Article By : Patrick Mansfield | U.S. Consumer Finance
Payback Playback Plan
WASHINGTON, D.C. — Recently, the Consumer Financial Protection Bureau (CFPB) released the Student Loan Payback Playbook. This document contains a series of prototype disclosures that suggest and outline affordable pathways that borrowers can utilize to relieve student loan debt stress.

The playbook shares information about repayment options from loan servicers available to any students in need of an affordable monthly payment plan they can manage. The Playback Playbook would be provided through a number of channels, including on monthly statements and bills, emails from loan providers or when students log into loan accounts.

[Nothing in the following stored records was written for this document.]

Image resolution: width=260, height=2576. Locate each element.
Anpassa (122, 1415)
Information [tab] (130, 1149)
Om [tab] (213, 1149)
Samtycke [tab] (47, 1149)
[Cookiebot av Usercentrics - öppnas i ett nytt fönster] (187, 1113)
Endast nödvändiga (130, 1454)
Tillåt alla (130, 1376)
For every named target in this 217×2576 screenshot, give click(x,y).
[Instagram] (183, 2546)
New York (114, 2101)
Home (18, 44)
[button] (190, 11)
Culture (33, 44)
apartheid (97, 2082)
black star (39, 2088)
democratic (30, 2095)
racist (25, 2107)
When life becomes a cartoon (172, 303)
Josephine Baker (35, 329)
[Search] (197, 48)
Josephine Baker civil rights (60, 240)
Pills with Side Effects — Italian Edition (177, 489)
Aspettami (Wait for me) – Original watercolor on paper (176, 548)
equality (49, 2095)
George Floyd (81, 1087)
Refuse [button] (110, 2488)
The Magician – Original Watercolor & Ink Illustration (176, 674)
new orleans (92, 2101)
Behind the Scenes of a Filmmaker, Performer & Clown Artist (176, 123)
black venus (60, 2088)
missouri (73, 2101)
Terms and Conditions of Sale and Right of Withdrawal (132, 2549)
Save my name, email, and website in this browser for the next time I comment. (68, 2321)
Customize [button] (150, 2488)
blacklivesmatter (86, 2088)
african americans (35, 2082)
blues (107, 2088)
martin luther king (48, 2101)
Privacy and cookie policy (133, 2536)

CFPB Director Richard Cordray reported, “Millions of consumers needlessly fall behind on their student loan debt, despite their right under federal law to a payment they can afford. The Payback Playbook, which has grown out of our joint work with Illinois Attorney General Lisa Madigan and her colleagues, is designed to help ensure student loan servicers provide personalized information, tailored to the borrower’s individual situation. This will help these borrowers take action, stay on track, and steer clear of financial distress.“ 

Some 43 million people have student loan debt, currently estimated to be in the vicinity of $1.3 trillion. Under programs run by the Department Education, anyone with federal student loan debt can make payments more affordable by allowing borrowers to repay their loans based on income, as opposed to setting payments based on the loan amount. Even as options for repayments expand, the struggle with debt continues to grow among borrowers. It is estimated one out of four borrowers are wrestling with student loan debt. This despite many income-driven repayment options.

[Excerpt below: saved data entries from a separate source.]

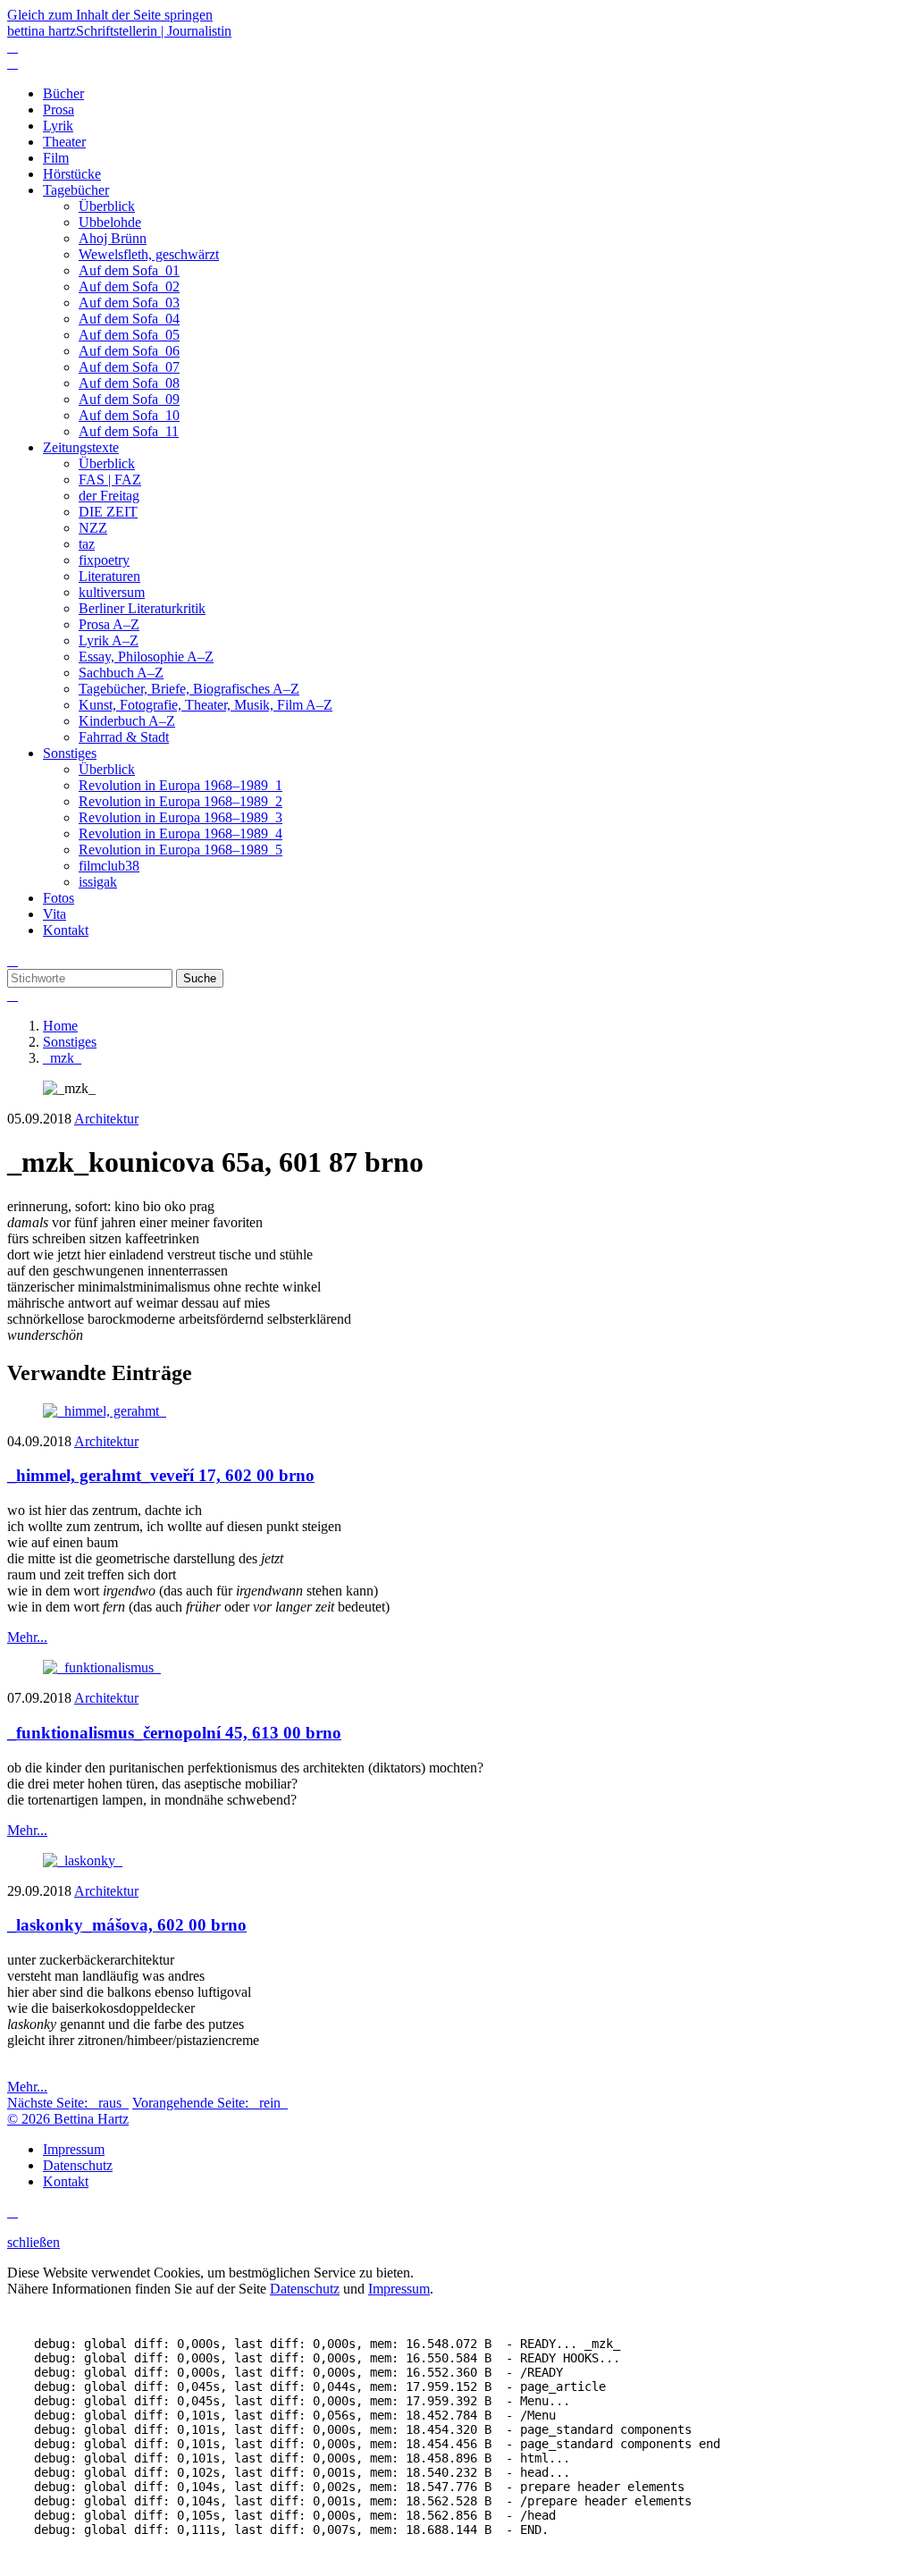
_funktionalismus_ (174, 1732)
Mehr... (27, 1637)
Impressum (399, 2288)
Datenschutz (305, 2288)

Based on a recent government audit, it is believed 70 percent of borrowers of defaulted direct federal loans have incomes that qualify for reduced monthly student loan debt payments. But an unsettling majority of borrowers struggle needlessly. These findings illustrate what is likely the biggest problem: borrowers are not getting the information they need about repayment options or could be encountering obstacles that prevent them from attempting to enroll in programs.

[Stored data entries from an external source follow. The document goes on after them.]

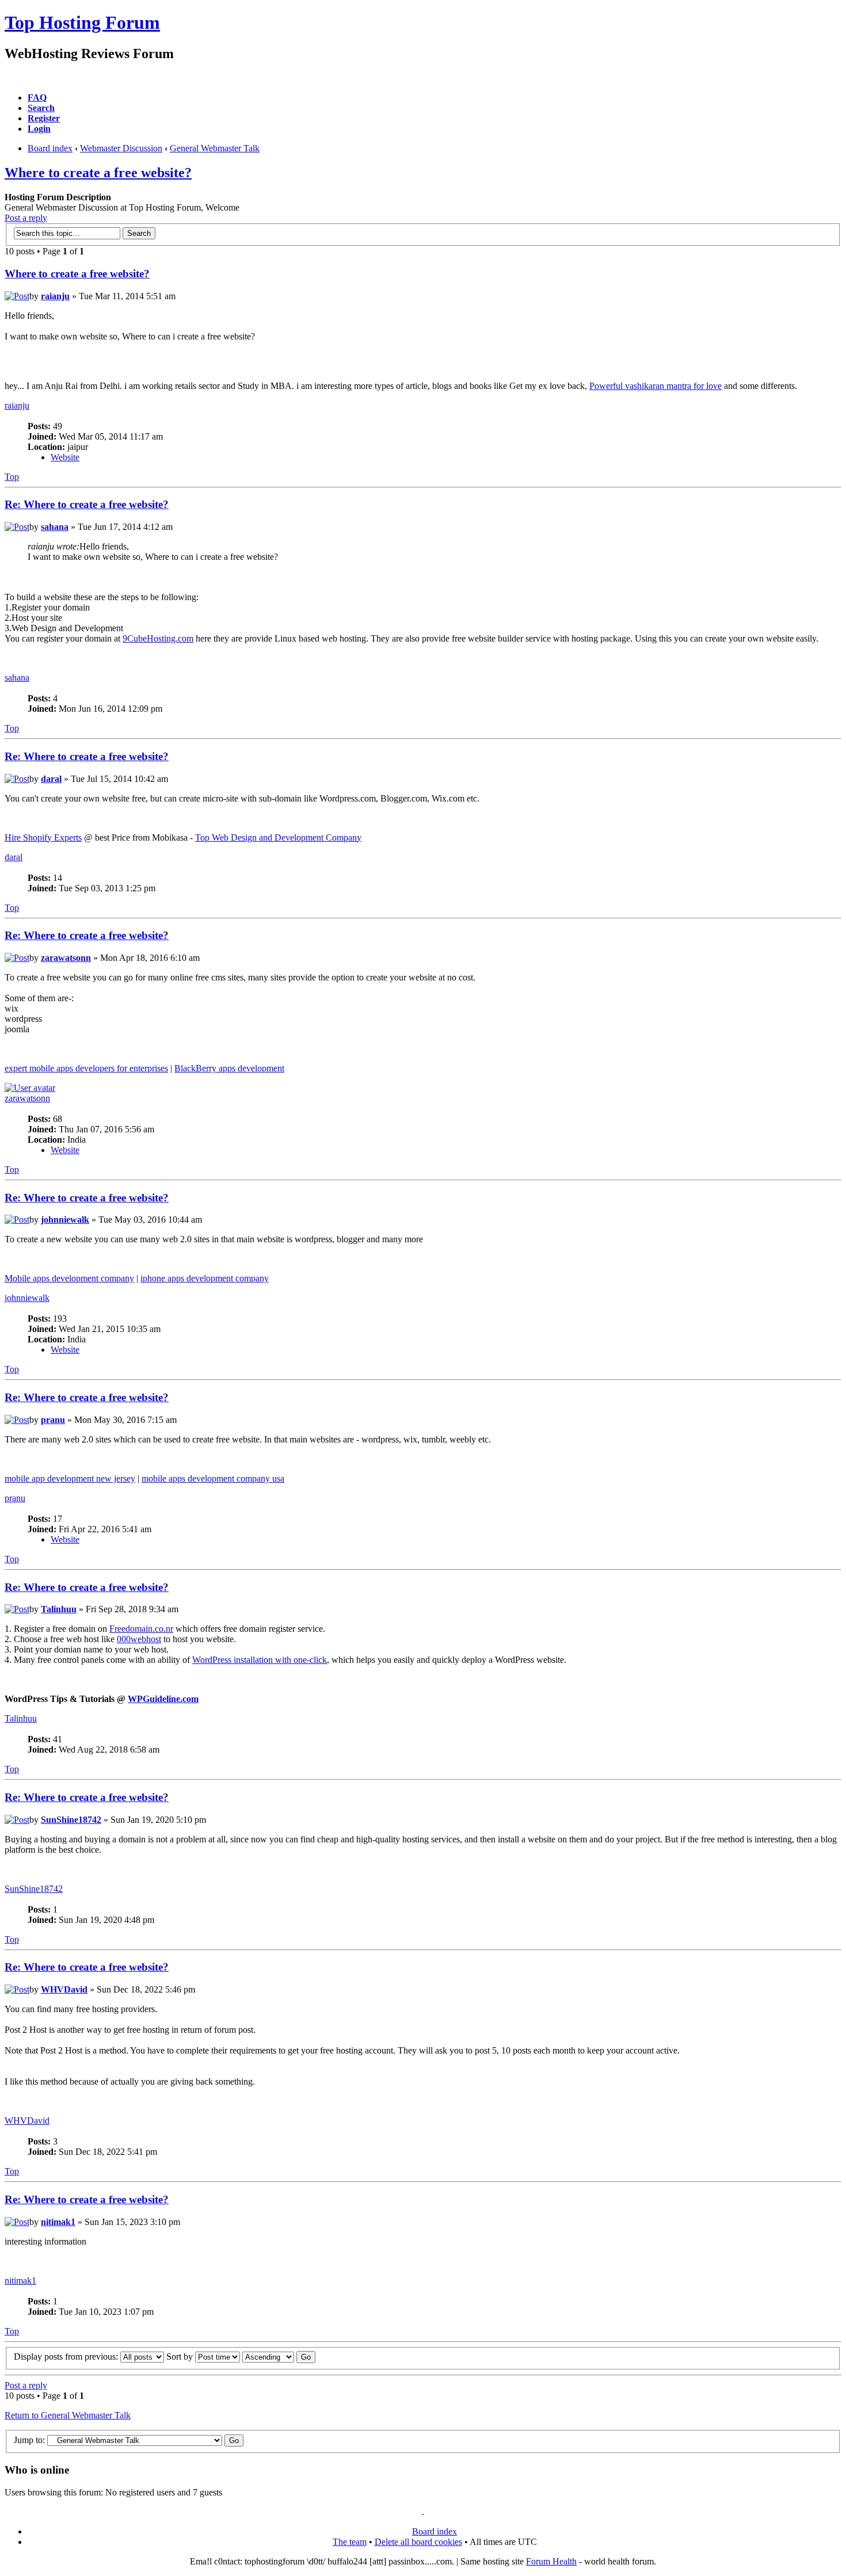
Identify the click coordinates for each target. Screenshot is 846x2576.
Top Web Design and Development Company (278, 837)
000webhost (139, 1639)
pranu (53, 1420)
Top (12, 477)
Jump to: (29, 2440)
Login (39, 128)
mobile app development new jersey (70, 1478)
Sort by (180, 2356)
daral (51, 779)
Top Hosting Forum (82, 22)
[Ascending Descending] (278, 2356)
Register (44, 118)
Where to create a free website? (98, 172)
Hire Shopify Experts (43, 837)
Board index (50, 148)
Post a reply (26, 218)
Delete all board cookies (418, 2542)
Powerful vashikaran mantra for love (655, 386)
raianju (55, 296)
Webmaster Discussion (121, 148)
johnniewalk (65, 1219)
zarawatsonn (66, 958)
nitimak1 (58, 2222)
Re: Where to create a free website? (87, 504)
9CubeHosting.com (158, 638)
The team (350, 2542)
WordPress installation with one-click (259, 1660)
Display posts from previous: (67, 2356)
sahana (54, 527)
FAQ (37, 97)
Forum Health (551, 2561)
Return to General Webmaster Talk (68, 2415)
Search (41, 108)
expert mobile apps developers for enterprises (86, 1068)
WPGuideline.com (163, 1699)
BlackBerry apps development (229, 1068)
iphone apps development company (204, 1278)
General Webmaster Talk (215, 148)
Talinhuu (59, 1609)
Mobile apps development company (69, 1278)
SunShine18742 (71, 1820)
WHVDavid (64, 1989)
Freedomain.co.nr (141, 1629)
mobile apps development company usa (213, 1478)
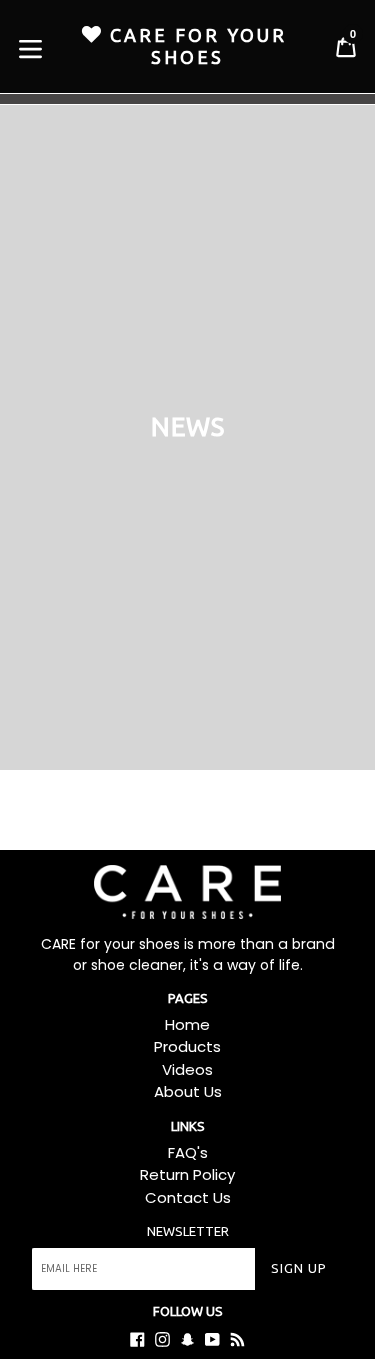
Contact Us (188, 1197)
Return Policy (187, 1174)
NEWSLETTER (188, 1231)
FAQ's (188, 1152)
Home (187, 1024)
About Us (188, 1091)
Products (187, 1046)
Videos (187, 1069)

The Prototype Student Loan Payback Playbook:

The prototype playbook wants to educate borrowers on repayment options for managing their loan payments through the dozen of available plans. It will present borrowers with three personalized payment options. The CFPB currently plans to make sure any borrower who has missed a payment or is at risk of default will get a copy of the playbook with options and simply written instructions that describe how to lower payments.

Among the options will be:

Requiring lenders and servicers to provide borrowers with personalized information tailored to circumstances based on different payment plans. Info would include number of payments over the term of the loan, monthly payment amounts and would payments change over time.

The Payback Playbook would avoid the confusing fine print that most borrowers pay little attention to anyway. It would use straightforward, clear content that simplifies different plans, picking the best for their specific situation and demonstrating how to manage payments effectively.

The playbook would be revised to keep up-to-date information. Borrowers would know of plan changes, including length of time before the loan is paid off or forgiven.

The playbook is available online. 

The Consumer Financial Protection Bureau is also soliciting public feedback on the prototype until June 12, 2016. Over the next few months, expect the Board of Education to finalize the prototype's disclosures, utilize public feedback and ensure loan servicers get the finalized version to borrowers.